Tariffe particolari sono previste a seconda dell’utilizzo dei locali (art. 66 D.Lgs. 507/1993) :

  • la tariffa unitaria può essere ridotta di un importo non superiore ad 1/3 per le abitazioni con unico occupante oppure a disposizione per uso stagionale o altro uso limitato e discontinuo; la riduzione spetta anche per i locali, diversi da abitazione, e per le aree scoperte adibiti ad uso stagionale o ad uso non continuativo ma ricorrente, se comprovato da licenza o autorizzazione;
  • la tariffa unitaria può essere ridotta di un importo non superiore al 30% per agricoltori occupanti la parte abitativa di costruzione rurale, e di un importo non superiore ad 1/3 per l’utente che risiede o abbia la dimora per più di 6 mesi all’anno all’estero .

Le riduzioni sono applicate sulla base di elementi e dati contenuti nella denuncia.

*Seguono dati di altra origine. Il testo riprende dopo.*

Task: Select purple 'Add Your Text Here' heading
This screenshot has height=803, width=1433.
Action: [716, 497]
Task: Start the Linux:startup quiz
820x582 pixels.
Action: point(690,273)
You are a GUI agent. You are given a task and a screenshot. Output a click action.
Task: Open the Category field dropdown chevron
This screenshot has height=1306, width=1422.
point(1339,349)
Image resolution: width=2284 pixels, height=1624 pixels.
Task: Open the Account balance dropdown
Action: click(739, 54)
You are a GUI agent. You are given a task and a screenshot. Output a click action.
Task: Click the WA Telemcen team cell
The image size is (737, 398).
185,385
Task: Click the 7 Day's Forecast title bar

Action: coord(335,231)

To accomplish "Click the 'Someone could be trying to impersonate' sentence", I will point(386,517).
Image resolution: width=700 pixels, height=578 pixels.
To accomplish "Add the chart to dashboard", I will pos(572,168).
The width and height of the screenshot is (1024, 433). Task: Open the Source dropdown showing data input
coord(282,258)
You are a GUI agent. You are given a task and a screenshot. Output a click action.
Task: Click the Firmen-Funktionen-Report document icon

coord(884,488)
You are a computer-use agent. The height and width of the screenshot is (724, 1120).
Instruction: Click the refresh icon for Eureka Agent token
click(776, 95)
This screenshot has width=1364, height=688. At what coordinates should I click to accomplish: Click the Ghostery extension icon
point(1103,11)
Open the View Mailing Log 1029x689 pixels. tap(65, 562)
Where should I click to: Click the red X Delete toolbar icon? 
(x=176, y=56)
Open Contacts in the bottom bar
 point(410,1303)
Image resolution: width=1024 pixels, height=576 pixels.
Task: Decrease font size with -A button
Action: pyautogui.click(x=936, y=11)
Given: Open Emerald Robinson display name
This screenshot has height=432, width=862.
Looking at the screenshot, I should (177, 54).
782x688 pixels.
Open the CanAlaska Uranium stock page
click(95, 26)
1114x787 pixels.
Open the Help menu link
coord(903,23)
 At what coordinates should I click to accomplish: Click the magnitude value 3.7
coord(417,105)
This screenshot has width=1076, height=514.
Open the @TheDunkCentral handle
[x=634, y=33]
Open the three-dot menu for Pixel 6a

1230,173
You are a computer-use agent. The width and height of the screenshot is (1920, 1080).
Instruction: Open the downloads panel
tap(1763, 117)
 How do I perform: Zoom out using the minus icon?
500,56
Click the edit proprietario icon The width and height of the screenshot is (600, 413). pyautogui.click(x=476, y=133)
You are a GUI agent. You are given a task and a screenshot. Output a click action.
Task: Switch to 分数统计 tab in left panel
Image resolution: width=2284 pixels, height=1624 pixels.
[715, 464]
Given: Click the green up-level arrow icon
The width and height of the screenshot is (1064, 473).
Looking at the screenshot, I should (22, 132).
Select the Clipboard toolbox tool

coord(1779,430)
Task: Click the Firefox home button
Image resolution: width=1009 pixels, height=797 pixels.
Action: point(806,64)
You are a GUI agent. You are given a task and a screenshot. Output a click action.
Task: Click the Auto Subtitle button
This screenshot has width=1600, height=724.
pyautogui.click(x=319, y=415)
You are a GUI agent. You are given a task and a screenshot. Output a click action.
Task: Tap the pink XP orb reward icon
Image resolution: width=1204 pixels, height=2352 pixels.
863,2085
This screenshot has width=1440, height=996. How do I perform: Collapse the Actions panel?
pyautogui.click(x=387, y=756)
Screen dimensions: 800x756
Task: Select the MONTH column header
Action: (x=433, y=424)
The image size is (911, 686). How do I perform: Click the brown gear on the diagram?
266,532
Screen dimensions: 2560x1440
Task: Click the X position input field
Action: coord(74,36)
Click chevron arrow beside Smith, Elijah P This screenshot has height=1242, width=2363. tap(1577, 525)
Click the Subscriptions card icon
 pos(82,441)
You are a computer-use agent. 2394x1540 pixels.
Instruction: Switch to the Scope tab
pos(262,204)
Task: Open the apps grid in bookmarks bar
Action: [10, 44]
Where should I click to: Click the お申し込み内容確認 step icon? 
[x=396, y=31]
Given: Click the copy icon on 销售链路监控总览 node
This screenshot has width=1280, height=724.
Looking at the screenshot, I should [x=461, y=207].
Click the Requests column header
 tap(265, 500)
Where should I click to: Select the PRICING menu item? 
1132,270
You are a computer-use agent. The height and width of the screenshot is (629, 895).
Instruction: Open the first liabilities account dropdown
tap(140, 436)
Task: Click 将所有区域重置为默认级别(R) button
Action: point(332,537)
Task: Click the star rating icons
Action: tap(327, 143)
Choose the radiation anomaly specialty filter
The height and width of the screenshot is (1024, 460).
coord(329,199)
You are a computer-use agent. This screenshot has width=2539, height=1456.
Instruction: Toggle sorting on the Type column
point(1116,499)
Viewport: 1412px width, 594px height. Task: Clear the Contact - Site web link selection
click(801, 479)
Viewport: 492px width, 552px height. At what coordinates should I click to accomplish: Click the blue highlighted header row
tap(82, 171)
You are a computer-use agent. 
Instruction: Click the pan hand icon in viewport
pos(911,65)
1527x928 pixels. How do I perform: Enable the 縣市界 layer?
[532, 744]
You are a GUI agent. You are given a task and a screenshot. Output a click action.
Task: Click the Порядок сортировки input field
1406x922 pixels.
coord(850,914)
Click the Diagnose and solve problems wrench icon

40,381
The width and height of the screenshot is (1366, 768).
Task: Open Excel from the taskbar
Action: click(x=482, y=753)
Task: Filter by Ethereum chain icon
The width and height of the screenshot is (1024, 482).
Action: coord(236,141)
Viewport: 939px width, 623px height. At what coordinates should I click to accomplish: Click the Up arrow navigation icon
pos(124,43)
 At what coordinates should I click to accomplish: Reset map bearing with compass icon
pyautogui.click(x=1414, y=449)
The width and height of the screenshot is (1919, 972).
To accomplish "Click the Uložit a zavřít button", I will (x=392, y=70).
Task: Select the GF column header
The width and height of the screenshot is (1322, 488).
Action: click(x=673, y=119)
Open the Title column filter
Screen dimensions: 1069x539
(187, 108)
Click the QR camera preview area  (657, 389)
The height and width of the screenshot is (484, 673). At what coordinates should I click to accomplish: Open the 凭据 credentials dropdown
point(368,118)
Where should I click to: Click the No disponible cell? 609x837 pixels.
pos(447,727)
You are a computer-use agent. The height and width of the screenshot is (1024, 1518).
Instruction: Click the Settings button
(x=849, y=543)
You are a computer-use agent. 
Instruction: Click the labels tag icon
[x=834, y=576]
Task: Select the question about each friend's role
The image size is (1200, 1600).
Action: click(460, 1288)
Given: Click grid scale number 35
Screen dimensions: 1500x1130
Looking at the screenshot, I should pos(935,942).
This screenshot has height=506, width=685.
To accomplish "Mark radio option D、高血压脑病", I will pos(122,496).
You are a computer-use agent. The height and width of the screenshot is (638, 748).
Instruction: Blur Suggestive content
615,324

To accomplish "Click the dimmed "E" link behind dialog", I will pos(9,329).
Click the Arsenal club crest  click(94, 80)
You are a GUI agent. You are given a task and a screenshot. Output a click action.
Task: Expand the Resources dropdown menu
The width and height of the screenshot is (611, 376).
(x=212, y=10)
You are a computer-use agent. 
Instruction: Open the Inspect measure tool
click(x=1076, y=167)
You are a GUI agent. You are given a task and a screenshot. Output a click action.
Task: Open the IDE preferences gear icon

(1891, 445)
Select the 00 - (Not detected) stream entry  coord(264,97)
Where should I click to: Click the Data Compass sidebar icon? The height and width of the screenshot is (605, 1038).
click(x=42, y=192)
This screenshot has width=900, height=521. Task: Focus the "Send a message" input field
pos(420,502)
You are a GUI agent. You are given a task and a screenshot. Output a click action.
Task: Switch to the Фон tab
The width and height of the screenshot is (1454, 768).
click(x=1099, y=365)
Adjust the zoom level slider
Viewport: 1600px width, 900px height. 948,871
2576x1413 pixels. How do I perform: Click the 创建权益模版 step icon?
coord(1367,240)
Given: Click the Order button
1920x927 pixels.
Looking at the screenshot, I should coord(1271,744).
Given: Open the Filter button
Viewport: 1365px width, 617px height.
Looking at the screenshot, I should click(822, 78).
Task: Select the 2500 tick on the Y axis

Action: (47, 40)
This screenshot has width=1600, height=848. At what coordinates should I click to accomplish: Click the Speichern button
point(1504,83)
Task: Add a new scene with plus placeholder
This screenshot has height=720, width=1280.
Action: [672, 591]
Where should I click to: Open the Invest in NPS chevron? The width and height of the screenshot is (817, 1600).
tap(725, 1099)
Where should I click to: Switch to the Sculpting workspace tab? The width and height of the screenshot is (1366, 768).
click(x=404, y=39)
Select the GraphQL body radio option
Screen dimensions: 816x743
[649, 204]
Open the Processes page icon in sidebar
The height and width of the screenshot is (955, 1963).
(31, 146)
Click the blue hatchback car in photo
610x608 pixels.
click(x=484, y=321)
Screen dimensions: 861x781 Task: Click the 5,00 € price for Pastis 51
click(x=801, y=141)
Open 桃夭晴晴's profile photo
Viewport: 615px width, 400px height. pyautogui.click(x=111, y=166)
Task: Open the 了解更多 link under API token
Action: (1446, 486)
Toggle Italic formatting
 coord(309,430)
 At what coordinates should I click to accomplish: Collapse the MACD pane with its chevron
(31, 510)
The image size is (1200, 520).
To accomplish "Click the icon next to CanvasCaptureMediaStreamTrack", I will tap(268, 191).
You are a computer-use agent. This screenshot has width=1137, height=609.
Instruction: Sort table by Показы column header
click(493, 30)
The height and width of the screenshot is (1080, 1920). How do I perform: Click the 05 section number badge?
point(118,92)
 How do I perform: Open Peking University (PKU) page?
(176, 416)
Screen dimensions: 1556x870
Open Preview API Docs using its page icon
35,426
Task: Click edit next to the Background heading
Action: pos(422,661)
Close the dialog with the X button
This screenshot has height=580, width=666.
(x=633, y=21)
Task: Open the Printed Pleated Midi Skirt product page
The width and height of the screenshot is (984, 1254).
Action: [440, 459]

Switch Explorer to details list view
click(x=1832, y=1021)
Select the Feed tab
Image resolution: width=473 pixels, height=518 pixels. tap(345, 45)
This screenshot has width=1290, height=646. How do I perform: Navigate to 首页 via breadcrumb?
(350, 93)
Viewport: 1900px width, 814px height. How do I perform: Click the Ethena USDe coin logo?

Il periodo d’imposta è riferito all’anno solare. L’obbligo decorre dal primo giorno del bimestre solare successivo a quello in cui ha inizio l’utenza e cessa dal primo giorno del bimestre solare successivo a quello di presentazione della denuncia di cessazione. Ad ogni anno solare corrisponde un’obbligazione tributaria autonoma.

Denuncia.

Entro il 20 gennaio successivo all’inizio dell’occupazione deve essere presentata denuncia unica dei locali e aree tassabili, utilizzando l’ apposito modello predisposto e messo a disposizione dal Comune. La denuncia ha effetto anche per gli anni successivi, in assenza di variazioni rilevanti per l’applicazione del tributo e vale anche ai fini dell’applicazione della tariffa ridotta.

In caso di occupazione o detenzione temporanea (uso inferiore a 183 giorni nell’anno solare, anche se ricorrente), anche senza autorizzazione, di locali od aree pubbliche, di uso pubblico o gravate da servitù di pubblico passaggio, i Comuni devono istituire la tassa di smaltimento da applicare in base a tariffa giornaliera.